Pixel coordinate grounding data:
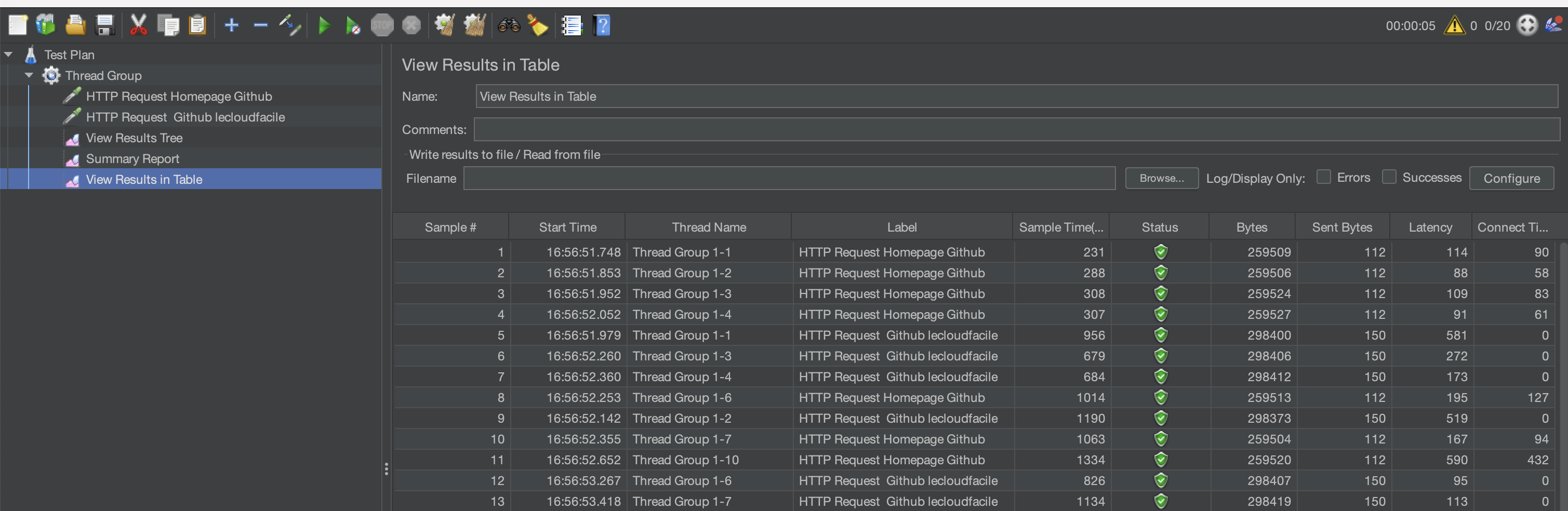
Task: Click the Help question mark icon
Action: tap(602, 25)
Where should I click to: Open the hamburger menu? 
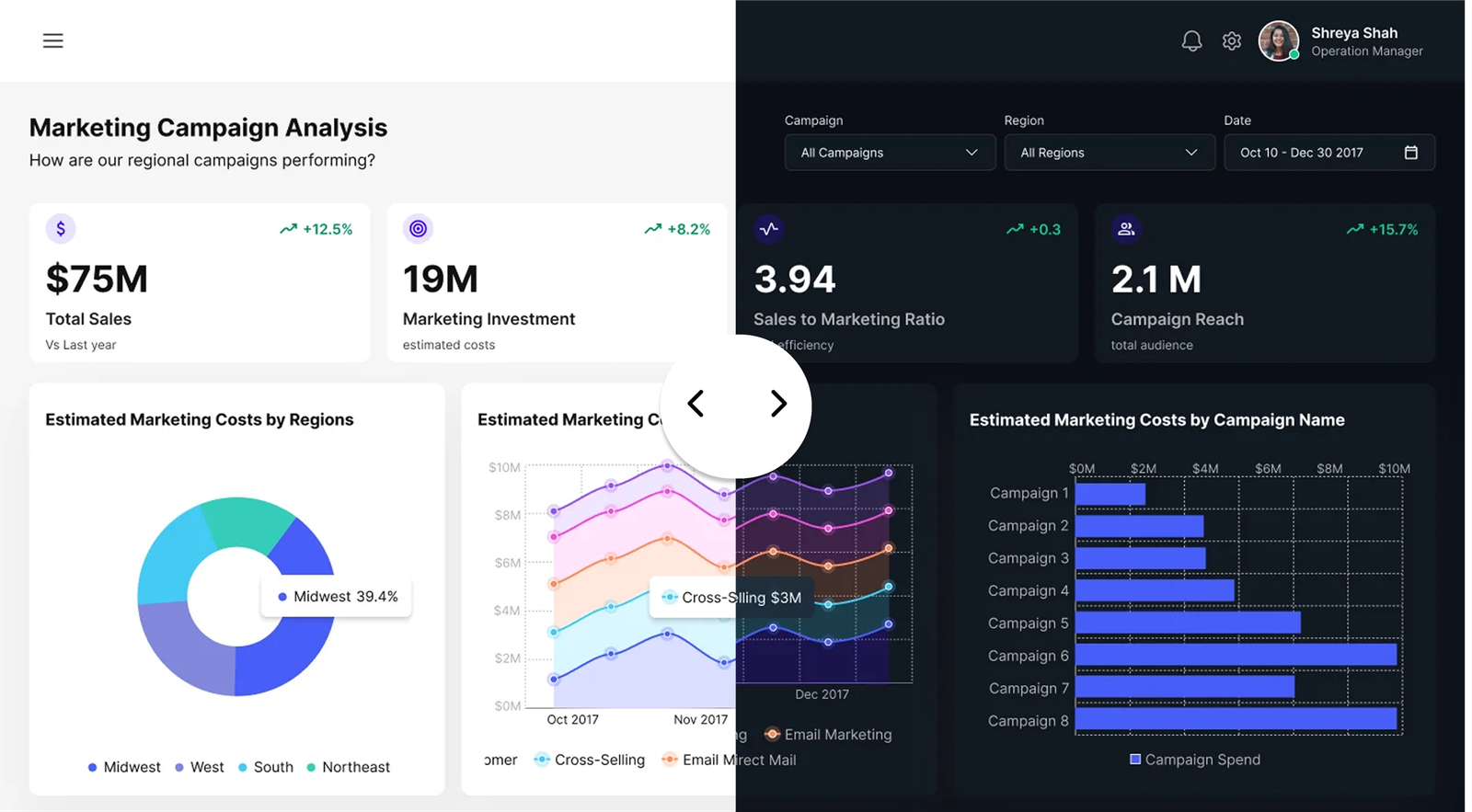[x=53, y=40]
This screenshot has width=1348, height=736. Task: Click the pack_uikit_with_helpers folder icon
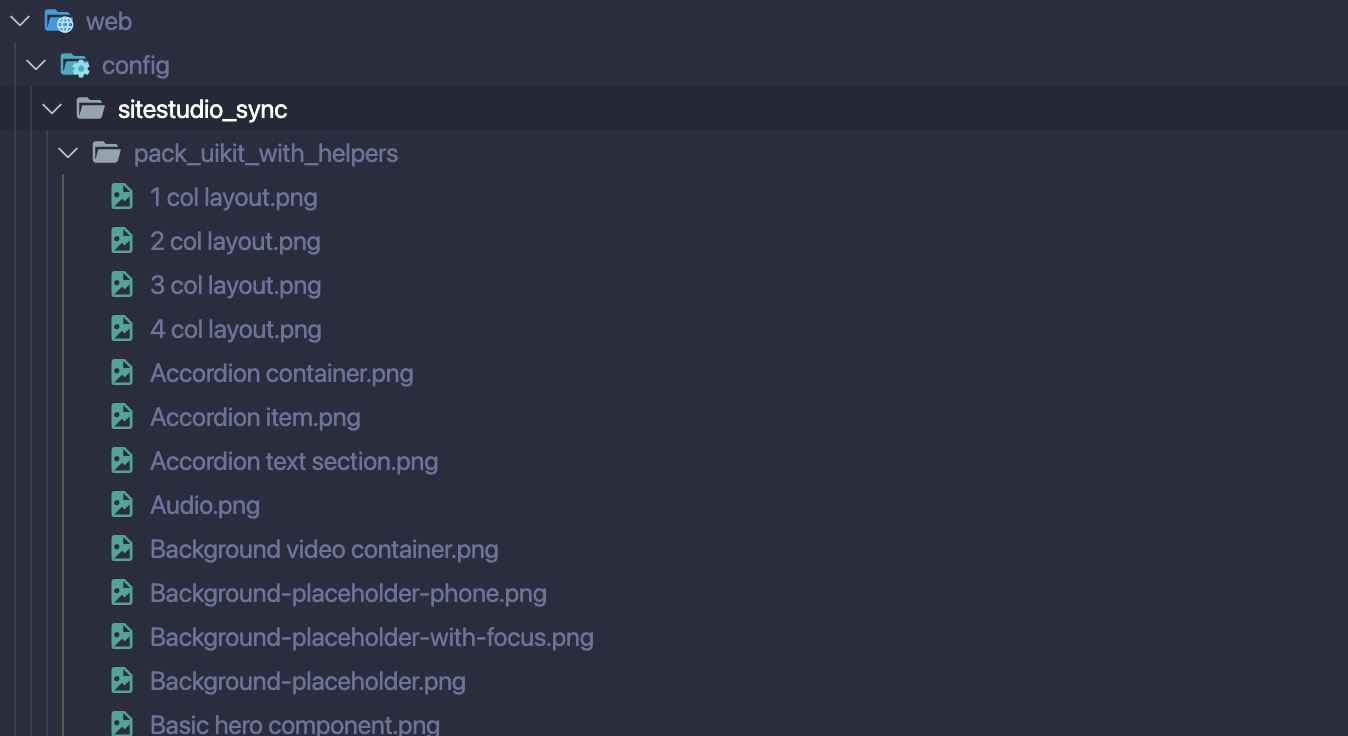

• Exercise directions
Only the lines starting at the one that holds "Where should I" and ending at the last line of the data belong in your answer. Please set them down exactly and omit the pictures.

• Task answer
Where should I click to: Open the hamburger menu? 
[x=53, y=40]
This screenshot has width=1348, height=736. Task: Click the pack_uikit_with_helpers folder icon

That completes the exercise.